Of the entries that follow, how many lines hold the string "will"? Write the number and nothing more.
(Beginning of INPUT)
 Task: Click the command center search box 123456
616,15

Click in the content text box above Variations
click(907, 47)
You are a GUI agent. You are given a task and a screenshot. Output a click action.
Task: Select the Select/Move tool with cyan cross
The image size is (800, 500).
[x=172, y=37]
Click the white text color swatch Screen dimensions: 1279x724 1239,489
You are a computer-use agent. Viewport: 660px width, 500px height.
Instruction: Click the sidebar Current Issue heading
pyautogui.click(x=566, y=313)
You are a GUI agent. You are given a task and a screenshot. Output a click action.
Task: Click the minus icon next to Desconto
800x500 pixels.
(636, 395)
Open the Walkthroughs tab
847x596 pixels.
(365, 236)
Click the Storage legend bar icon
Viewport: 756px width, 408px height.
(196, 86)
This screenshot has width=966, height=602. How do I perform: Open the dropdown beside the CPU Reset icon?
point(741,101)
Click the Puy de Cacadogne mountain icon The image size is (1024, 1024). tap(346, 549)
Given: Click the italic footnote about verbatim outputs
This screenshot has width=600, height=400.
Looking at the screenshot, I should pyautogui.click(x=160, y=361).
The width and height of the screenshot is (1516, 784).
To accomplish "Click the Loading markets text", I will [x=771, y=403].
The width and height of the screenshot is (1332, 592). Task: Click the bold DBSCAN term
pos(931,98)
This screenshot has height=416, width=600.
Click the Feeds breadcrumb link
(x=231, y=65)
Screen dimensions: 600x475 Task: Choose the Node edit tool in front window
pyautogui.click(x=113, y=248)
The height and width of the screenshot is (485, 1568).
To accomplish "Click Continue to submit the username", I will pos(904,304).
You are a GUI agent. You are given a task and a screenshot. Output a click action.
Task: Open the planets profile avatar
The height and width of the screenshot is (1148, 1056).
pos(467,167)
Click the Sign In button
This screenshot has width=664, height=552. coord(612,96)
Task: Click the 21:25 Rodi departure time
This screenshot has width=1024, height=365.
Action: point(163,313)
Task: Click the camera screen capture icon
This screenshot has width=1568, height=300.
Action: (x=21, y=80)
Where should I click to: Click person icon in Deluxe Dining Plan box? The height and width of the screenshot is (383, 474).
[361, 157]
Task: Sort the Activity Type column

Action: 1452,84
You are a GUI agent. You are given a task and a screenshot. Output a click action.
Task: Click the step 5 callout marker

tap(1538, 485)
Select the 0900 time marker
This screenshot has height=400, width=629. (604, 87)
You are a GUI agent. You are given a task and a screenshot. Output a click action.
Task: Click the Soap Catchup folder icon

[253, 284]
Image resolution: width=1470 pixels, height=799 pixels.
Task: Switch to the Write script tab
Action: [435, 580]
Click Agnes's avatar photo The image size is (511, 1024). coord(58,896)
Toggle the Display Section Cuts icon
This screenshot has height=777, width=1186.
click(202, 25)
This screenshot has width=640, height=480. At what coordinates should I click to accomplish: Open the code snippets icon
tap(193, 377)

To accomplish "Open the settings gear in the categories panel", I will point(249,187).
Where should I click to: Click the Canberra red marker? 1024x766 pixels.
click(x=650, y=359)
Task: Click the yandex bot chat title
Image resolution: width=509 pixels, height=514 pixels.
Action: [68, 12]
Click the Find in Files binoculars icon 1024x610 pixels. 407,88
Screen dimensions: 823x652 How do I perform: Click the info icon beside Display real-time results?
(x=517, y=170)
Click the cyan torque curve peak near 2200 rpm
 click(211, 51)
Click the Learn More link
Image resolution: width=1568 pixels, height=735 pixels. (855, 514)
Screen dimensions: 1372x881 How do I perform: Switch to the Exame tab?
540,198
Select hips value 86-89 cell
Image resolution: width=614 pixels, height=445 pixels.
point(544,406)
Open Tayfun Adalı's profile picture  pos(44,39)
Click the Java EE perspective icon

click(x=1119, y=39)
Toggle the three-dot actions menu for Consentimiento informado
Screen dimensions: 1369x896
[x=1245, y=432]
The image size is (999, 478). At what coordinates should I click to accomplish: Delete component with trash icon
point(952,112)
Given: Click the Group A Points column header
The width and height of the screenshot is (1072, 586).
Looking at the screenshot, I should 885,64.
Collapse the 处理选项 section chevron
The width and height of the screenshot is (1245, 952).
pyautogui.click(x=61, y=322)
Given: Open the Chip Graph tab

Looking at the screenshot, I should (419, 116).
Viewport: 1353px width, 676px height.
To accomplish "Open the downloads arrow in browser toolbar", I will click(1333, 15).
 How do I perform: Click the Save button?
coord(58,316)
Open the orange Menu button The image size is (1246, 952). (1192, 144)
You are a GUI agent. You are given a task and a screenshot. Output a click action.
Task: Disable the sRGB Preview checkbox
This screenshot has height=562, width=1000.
(End of INPUT)
● **ANSWER TO THIS TASK**
4